'F*ck those guys!' - Inside OL Reign vs Portland Thorns, the NWSL's biggest and best rivalry
When the Portland Thorns players were celebrating their third NWSL Championship with the fans last November, Christine Sinclair felt it was the perfect opportunity to say something. “So I’m announcing it here - I’ll be back next year to win a fourth,” the captain, a legend of this team, proudly proclaimed, before delivering a line that got an even bigger cheer: “And f*ck Seattle!”

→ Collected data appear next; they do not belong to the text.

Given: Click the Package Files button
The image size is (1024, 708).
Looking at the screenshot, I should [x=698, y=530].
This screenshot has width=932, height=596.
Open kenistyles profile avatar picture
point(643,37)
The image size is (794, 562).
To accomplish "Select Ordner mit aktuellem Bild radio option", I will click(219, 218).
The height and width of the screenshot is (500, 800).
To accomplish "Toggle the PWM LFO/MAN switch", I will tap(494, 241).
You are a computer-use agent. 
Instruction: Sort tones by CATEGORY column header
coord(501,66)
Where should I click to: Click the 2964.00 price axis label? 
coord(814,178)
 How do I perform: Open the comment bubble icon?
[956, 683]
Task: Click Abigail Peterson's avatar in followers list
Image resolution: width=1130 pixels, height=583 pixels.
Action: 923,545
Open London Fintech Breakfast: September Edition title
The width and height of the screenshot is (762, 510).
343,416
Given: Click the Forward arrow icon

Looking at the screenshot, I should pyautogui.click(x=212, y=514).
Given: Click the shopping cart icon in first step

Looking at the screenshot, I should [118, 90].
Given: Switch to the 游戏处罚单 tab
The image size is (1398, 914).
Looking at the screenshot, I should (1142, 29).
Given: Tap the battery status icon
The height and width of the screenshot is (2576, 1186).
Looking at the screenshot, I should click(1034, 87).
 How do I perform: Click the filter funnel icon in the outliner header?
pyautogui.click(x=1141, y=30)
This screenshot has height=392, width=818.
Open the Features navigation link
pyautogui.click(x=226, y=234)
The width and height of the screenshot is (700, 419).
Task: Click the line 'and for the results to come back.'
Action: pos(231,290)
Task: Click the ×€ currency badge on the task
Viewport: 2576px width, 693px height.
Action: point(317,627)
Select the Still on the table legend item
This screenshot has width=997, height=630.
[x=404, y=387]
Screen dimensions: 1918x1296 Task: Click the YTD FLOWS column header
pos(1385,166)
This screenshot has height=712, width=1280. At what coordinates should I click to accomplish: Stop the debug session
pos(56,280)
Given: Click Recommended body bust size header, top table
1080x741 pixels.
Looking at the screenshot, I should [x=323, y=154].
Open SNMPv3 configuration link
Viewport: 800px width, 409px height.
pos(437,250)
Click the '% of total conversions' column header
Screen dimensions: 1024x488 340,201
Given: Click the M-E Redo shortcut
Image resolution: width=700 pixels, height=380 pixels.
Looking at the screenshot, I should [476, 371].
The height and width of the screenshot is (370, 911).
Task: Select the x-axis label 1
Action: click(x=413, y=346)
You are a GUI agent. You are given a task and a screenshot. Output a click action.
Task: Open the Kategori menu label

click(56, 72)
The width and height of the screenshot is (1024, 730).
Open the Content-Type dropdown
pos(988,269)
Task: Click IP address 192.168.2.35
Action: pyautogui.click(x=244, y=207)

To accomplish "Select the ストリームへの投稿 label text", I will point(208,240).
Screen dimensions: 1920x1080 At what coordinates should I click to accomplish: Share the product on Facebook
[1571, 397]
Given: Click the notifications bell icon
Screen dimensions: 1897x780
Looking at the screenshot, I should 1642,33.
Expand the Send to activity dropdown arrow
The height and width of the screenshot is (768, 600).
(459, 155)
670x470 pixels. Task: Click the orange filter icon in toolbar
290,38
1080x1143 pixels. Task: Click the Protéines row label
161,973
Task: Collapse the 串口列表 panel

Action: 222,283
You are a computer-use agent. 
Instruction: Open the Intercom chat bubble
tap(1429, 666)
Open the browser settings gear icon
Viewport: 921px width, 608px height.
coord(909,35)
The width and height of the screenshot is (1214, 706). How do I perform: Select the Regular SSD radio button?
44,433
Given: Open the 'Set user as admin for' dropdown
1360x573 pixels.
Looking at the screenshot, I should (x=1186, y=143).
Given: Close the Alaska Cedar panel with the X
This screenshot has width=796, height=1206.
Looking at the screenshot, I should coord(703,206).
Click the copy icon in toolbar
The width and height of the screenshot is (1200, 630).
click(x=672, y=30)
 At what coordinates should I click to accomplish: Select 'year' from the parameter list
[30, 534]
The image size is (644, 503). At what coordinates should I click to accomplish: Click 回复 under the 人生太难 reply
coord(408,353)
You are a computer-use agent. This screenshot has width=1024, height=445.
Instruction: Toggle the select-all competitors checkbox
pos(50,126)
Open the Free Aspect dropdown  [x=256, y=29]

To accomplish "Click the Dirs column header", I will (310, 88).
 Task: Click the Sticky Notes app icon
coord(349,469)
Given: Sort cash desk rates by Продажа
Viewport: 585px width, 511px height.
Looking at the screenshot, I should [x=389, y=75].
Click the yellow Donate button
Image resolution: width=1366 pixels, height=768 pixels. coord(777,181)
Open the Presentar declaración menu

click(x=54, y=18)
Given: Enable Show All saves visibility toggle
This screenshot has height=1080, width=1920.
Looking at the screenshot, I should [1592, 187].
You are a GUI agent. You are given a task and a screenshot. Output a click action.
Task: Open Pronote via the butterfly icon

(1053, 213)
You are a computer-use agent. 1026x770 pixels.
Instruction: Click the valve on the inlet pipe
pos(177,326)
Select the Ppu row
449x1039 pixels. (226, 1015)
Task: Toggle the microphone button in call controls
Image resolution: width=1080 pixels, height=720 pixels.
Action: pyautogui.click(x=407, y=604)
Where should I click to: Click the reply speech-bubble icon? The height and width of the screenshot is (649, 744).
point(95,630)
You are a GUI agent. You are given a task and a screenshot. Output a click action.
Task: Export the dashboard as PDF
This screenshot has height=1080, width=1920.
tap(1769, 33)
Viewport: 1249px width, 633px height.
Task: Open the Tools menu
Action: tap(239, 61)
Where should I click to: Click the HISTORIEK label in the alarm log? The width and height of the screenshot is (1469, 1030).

The Thorns hadn’t beaten Seattle’s NWSL side, OL Reign, in the Championship game, nor had they met in the previous rounds. But, just like Will Johnson, the Portland Timbers captain that declared the same thing after lifting the MLS Cup in 2015 – also without beating Seattle - Sinclair knew the fans would lap up some slander of the team’s biggest rival.
The feeling across the state border, in Washington, is mutual. Indeed, when GOAL discusses the rivalry with Reign stalwart Lauren Barnes, she pauses and asks someone at the team’s training ground if they want to say something about Portland. That passer-by takes the opportunity up, grabs the phone and states plainly: “We hate Portland.” It’s Laura Harvey, the Reign head coach.
Whether it’s players flipping the bird at opposing fans, match-goers being cheekily heckled by the other team or Megan Rapinoe’s genuine love of getting a hostile reaction while trying to, in her own words, “talk sh*t” at the Portland crowd, this is the NWSL’s biggest and best rivalry.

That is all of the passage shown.